## Entries from a collection
◆ ◆ ◆

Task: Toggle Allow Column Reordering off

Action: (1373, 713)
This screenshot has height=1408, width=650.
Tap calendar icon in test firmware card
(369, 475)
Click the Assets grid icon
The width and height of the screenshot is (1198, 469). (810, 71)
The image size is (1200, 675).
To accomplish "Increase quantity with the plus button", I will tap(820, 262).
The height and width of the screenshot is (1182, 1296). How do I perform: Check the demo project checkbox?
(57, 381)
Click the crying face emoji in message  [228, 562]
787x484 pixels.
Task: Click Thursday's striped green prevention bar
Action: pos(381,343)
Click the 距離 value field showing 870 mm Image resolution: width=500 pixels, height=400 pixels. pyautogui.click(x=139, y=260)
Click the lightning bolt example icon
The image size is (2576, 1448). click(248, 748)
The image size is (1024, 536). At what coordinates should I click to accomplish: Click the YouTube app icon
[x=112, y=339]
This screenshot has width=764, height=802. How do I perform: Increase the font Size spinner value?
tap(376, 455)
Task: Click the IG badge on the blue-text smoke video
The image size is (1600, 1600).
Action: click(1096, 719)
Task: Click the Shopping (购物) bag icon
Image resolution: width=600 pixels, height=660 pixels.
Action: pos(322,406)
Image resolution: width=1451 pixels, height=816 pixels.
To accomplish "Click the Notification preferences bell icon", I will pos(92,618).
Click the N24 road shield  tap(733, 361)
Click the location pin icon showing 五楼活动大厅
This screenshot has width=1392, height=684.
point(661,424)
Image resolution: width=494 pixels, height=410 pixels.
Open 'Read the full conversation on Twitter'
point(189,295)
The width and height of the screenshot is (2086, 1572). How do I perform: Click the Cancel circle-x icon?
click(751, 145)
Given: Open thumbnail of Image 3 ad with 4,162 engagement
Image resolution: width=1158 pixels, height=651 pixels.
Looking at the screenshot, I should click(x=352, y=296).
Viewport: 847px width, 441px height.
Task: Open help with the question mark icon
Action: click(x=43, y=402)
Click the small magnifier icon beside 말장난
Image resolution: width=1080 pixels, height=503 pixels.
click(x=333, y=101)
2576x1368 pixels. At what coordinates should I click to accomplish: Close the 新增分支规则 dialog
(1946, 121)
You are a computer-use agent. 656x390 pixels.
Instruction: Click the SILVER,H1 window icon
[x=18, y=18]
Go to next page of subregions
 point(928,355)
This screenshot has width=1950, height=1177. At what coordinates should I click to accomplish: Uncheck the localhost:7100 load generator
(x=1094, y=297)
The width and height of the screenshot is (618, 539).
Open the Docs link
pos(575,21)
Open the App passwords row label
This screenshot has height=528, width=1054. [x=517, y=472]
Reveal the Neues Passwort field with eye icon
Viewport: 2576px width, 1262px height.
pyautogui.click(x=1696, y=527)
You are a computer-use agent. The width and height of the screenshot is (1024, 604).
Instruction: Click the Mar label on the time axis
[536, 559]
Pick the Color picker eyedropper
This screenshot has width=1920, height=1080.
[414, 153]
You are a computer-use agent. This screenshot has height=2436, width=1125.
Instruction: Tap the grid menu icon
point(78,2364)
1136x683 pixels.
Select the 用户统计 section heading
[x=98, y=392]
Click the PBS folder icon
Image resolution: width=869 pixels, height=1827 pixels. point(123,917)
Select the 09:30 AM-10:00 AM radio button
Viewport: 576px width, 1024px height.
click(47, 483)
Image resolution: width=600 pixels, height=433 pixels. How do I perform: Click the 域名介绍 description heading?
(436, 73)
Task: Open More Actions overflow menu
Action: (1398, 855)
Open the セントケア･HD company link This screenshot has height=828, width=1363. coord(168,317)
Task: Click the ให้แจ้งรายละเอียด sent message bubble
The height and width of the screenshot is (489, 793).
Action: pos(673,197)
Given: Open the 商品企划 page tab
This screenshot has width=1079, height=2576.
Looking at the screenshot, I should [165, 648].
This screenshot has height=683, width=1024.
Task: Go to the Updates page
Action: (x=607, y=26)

◆ ◆ ◆

## WHAT THE TASK REQUIRES
Starting at the line that contains "Click the lightning bolt example icon" and ending at the line that contains "click(x=333, y=101)", write those lines again with "magnifier" changed to "magnifying glass" and nothing else altered.

## THE RESPONSE
Click the lightning bolt example icon
The image size is (2576, 1448). click(248, 748)
The image size is (1024, 536). At what coordinates should I click to accomplish: Click the YouTube app icon
[x=112, y=339]
This screenshot has width=764, height=802. How do I perform: Increase the font Size spinner value?
tap(376, 455)
Task: Click the IG badge on the blue-text smoke video
The image size is (1600, 1600).
Action: click(1096, 719)
Task: Click the Shopping (购物) bag icon
Image resolution: width=600 pixels, height=660 pixels.
Action: pos(322,406)
Image resolution: width=1451 pixels, height=816 pixels.
To accomplish "Click the Notification preferences bell icon", I will pos(92,618).
Click the N24 road shield  tap(733, 361)
Click the location pin icon showing 五楼活动大厅
This screenshot has width=1392, height=684.
point(661,424)
Image resolution: width=494 pixels, height=410 pixels.
Open 'Read the full conversation on Twitter'
point(189,295)
The width and height of the screenshot is (2086, 1572). How do I perform: Click the Cancel circle-x icon?
click(751, 145)
Given: Open thumbnail of Image 3 ad with 4,162 engagement
Image resolution: width=1158 pixels, height=651 pixels.
Looking at the screenshot, I should click(x=352, y=296).
Viewport: 847px width, 441px height.
Task: Open help with the question mark icon
Action: click(x=43, y=402)
Click the small magnifying glass icon beside 말장난
Image resolution: width=1080 pixels, height=503 pixels.
click(x=333, y=101)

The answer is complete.